_TASK TO COMPLETE:_
Give back all of the records exactly.

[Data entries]
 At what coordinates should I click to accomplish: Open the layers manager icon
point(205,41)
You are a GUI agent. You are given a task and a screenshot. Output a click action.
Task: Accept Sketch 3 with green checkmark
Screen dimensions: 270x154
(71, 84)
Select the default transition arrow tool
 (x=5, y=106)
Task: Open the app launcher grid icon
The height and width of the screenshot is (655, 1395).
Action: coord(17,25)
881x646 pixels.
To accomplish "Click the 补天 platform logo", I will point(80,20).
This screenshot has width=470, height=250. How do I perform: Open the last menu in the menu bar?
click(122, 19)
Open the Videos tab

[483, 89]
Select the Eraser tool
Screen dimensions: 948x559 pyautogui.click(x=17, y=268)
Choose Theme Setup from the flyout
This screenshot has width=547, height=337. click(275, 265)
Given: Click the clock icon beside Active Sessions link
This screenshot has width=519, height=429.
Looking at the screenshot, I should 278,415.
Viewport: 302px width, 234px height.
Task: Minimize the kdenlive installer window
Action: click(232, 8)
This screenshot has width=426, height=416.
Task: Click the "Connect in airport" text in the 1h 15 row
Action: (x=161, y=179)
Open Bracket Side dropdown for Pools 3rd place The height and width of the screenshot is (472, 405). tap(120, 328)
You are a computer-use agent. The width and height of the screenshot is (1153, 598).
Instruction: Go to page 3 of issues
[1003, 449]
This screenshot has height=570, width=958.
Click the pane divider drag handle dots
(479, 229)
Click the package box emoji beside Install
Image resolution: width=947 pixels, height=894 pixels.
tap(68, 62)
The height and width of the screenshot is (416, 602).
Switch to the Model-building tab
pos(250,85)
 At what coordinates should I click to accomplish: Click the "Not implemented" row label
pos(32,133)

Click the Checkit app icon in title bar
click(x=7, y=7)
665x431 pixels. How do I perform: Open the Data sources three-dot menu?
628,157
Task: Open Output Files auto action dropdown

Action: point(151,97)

_WRITTEN REPLY:_
 At what coordinates should I click to accomplish: Open the layers manager icon
point(205,41)
You are a GUI agent. You are given a task and a screenshot. Output a click action.
Task: Accept Sketch 3 with green checkmark
Screen dimensions: 270x154
(71, 84)
Select the default transition arrow tool
 (x=5, y=106)
Task: Open the app launcher grid icon
The height and width of the screenshot is (655, 1395).
Action: coord(17,25)
881x646 pixels.
To accomplish "Click the 补天 platform logo", I will point(80,20).
This screenshot has width=470, height=250. How do I perform: Open the last menu in the menu bar?
click(122, 19)
Open the Videos tab

[483, 89]
Select the Eraser tool
Screen dimensions: 948x559 pyautogui.click(x=17, y=268)
Choose Theme Setup from the flyout
This screenshot has width=547, height=337. click(275, 265)
Given: Click the clock icon beside Active Sessions link
This screenshot has width=519, height=429.
Looking at the screenshot, I should 278,415.
Viewport: 302px width, 234px height.
Task: Minimize the kdenlive installer window
Action: click(232, 8)
This screenshot has width=426, height=416.
Task: Click the "Connect in airport" text in the 1h 15 row
Action: (x=161, y=179)
Open Bracket Side dropdown for Pools 3rd place The height and width of the screenshot is (472, 405). tap(120, 328)
You are a computer-use agent. The width and height of the screenshot is (1153, 598).
Instruction: Go to page 3 of issues
[1003, 449]
This screenshot has height=570, width=958.
Click the pane divider drag handle dots
(479, 229)
Click the package box emoji beside Install
Image resolution: width=947 pixels, height=894 pixels.
tap(68, 62)
The height and width of the screenshot is (416, 602).
Switch to the Model-building tab
pos(250,85)
 At what coordinates should I click to accomplish: Click the "Not implemented" row label
pos(32,133)

Click the Checkit app icon in title bar
click(x=7, y=7)
665x431 pixels. How do I perform: Open the Data sources three-dot menu?
628,157
Task: Open Output Files auto action dropdown

Action: point(151,97)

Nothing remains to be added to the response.